Table 2. Weighted ordinal logistic regression representing the relationship for adults over 20 years old between LE8 and elevated depression categories.
Variables Crude model Model adjusted for age New model
OR Change 95% CI p-Value OR Change 95% CI p-Value OR Change 95% CI p-Value
LE8 category
Low LE8 1 (reference) 1 (reference) 1 (reference)
Moderate LE8 0.403 −59.8% (0.361, 0.449) <0.001 0.396 −60.4% (0.355, 0.442) <0.001 0.447 −55.3% (0.400, 0.500) <0.001
High LE8 0.200 −80.0% (0.170, 0.236) <0.001 0.189 −81.1% (0.161, 0.223) <0.001 0.231 −76.9% (0.196, 0.273) <0.001
LE8 scores
Total score 0.965 −3.5% (0.962, 0.968) <0.001 0.964 −3.6% (0.961, 0.966) <0.001 0.967 −3.3% (0.964, 0.970) <0.001
Health behavior score 0.972 −2.8% (0.970, 0.974) <0.001 0.972 −2.8% (0.970, 0.974) <0.001 0.975 −2.5% (0.973, 0.977) <0.001
Diet 0.992 −0.8% (0.990, 0.993) <0.001 0.992 −0.8% (0.990, 0.993) <0.001 0.993 −0.7% (0.992, 0.995) <0.001
Exercise 0.992 −0.8% (0.991, 0.993) <0.001 0.992 −0.8% (0.991, 0.993) <0.001 0.994 −0.6% (0.993, 0.995) <0.001
Smoke 0.990 −1.0% (0.989, 0.991) <0.001 0.990 −1.0% (0.989, 0.992) <0.001 0.992 −0.8% (0.991, 0.993) <0.001
Sleep 0.982 −1.8% (0.980, 0.985) <0.001 0.983 −1.8% (0.981, 0.985) <0.001 0.985 −1.5% (0.983, 0.987) <0.001
Health factor score 0.991 −0.9% (0.988, 0.993) <0.001 0.989 −1.1% (0.986, 0.991) <0.001 0.990 −1.0% (0.987, 0.993) <0.001
BMI 0.994 −0.6% (0.992, 0.995) <0.001 0.994 −0.6% (0.992, 0.995) <0.001 0.994 −0.6% (0.992, 0.996) <0.001
Blood lipids 0.997 −0.3% (0.996, 0.999) <0.001 0.997 −0.3% (0.996, 0.999) <0.001 0.997 −0.3% (0.996, 0.999) <0.001
Blood glucose 0.996 −0.4% (0.994, 0.998) <0.001 0.994 −0.6% (0.992, 0.996) <0.001 0.996 −0.4% (0.994, 0.998) <0.001
Blood pressure 0.999 −0.1% (0.998, 1.001) 0.479 0.999 −0.1% (0.997, 1.000) 0.122 0.999 −0.1% (0.997, 1.001) 0.297
  • Note: Crude model: Consider LE8-related variables without further adjustment. Model adjusted for age: Crude model plus adjusted age variables. New model: Crude model plus all seven covariates adjusted for age, gender, gender, education, marital, poverty–income ratio and household sizes.
  • Abbreviations: BMI, body mass index; CI, confidence interval; LE8, Life’s Essential 8; OR, odds ratio.
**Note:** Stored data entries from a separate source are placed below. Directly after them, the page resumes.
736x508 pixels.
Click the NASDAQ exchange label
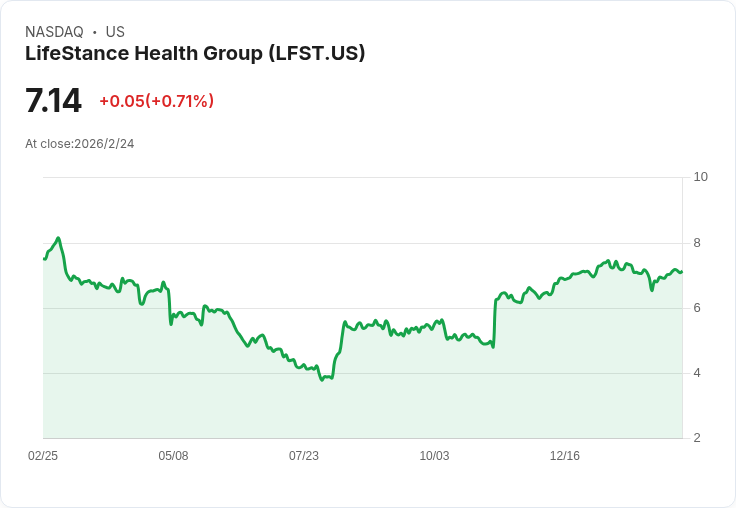tap(54, 32)
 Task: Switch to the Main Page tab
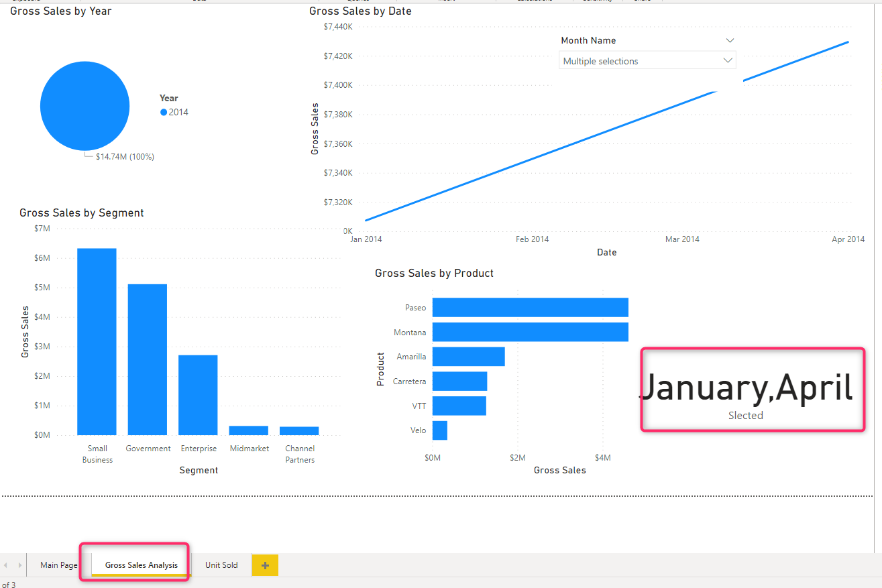tap(58, 565)
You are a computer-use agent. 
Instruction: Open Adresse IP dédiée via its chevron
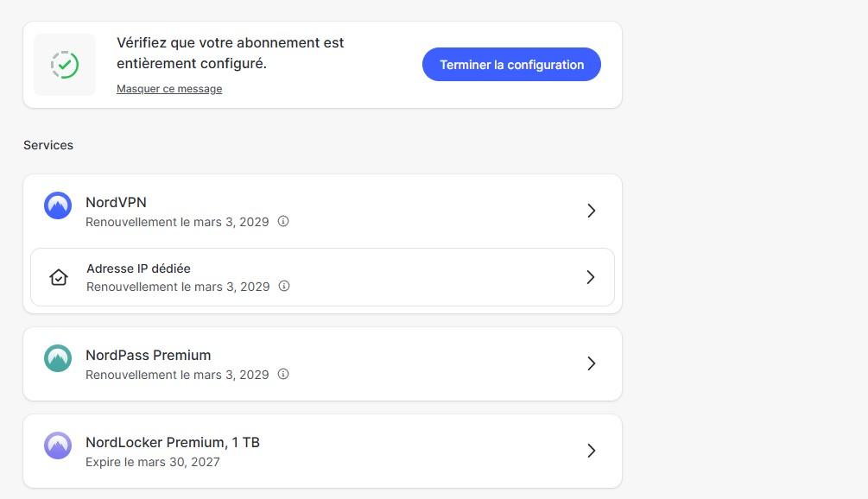(x=591, y=277)
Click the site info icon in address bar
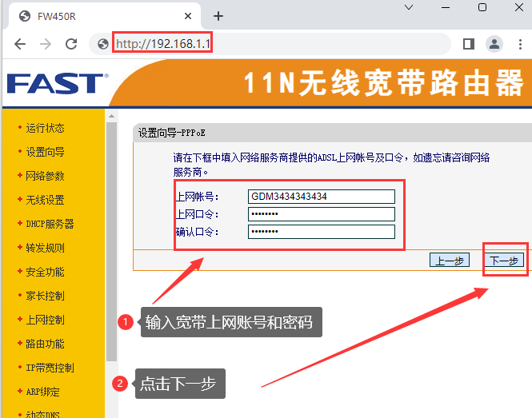Viewport: 532px width, 418px height. 103,44
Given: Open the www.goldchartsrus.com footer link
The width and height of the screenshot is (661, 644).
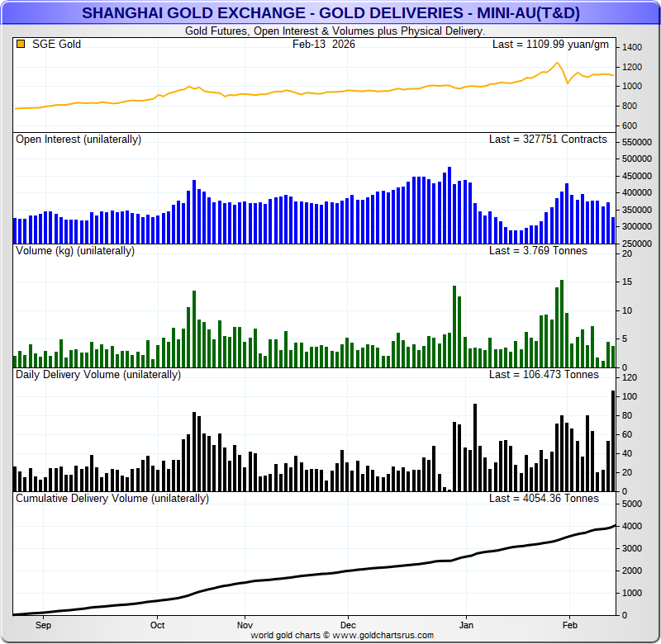Looking at the screenshot, I should (383, 635).
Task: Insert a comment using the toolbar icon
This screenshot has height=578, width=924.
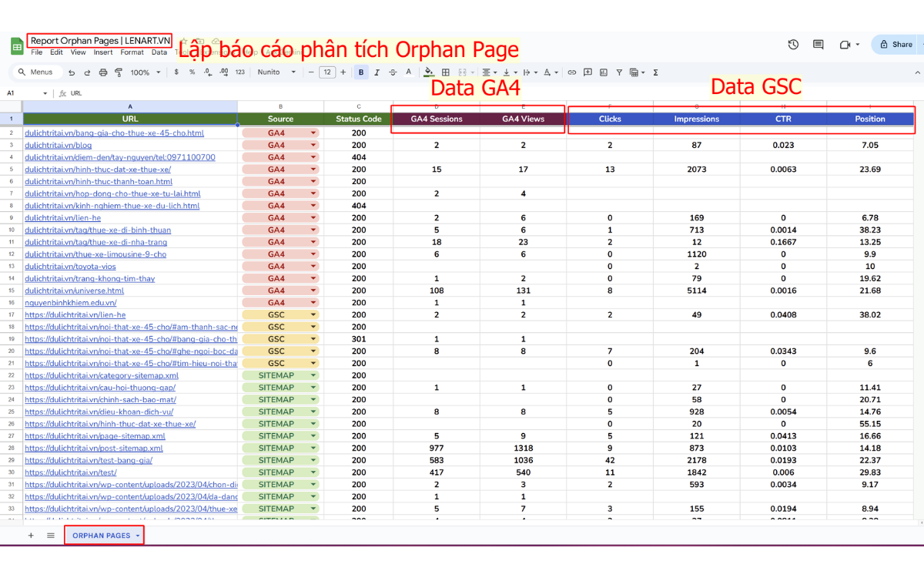Action: tap(587, 72)
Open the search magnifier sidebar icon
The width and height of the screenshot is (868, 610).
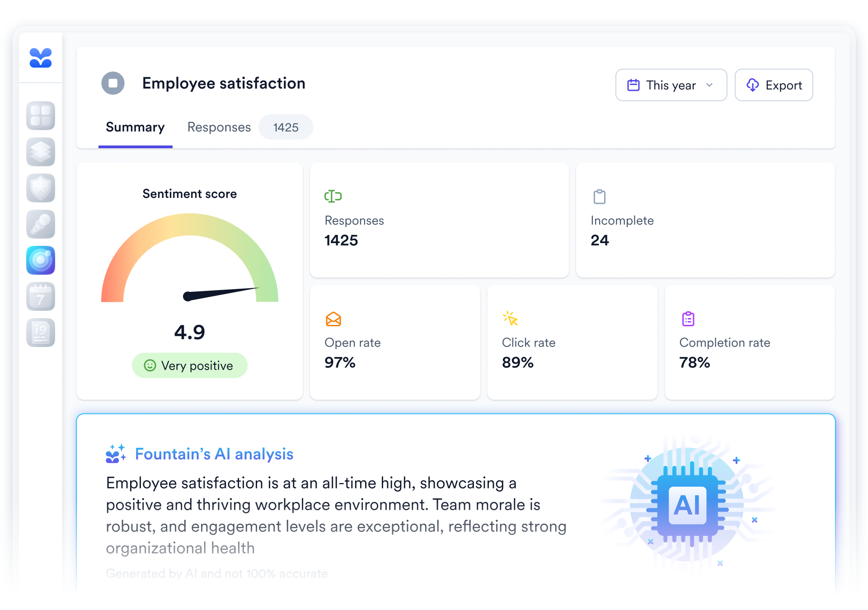41,224
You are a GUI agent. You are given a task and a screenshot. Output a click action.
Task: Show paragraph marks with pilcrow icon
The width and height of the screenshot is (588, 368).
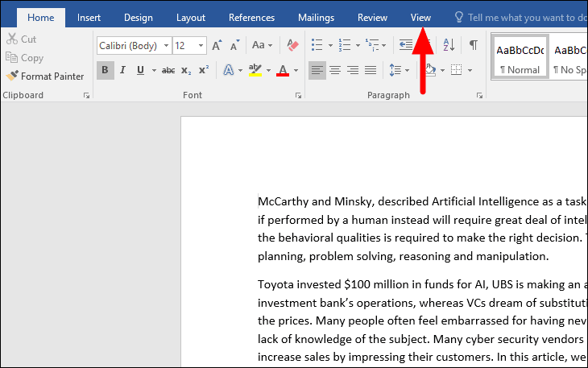point(474,46)
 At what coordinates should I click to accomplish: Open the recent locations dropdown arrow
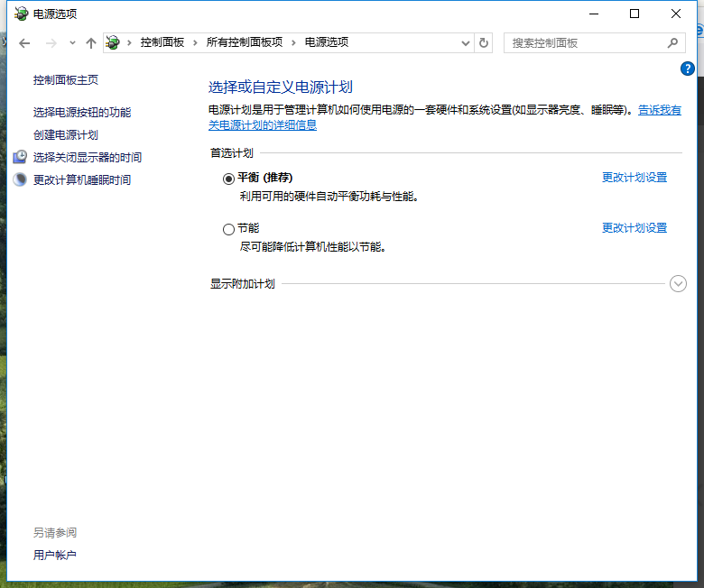(72, 43)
As was presented in Table S3, such negative association between LE8 as well as scores and elevated depression levels could still hold for all age groups. Focusing on specific LE8 subindicative scores including health behavior or factor items, sleep seemed significant for three groups older than 20 years old with relatively smaller OR values, representing larger changing scale about odds for depression levels with comparison of other LE8 variables. However, such phenomenon was not evident for teens aged 18–20, and diet and blood pressure seemed meaningful variables with smaller OR values for these young adults.

In order to concentrate on the CVH conditions of different age groups, we presented detailed demographic summaries for adults aged 20–40, 40−60, and over 60 years old in Table S4 and made comparisons for all age brackets in Table S5. Specifically, CVH tend to have worse conditions along with the increases in ages, with middle-aged or elderly accounting for the majority (40.14% and 37.45%, respectively) of low LE8 categories and adults over 60 constituting 34.75% of the moderate LE8 levels while the young adults between 20 and 40 years old having the highest percentage (45.36%) in high LE8 status.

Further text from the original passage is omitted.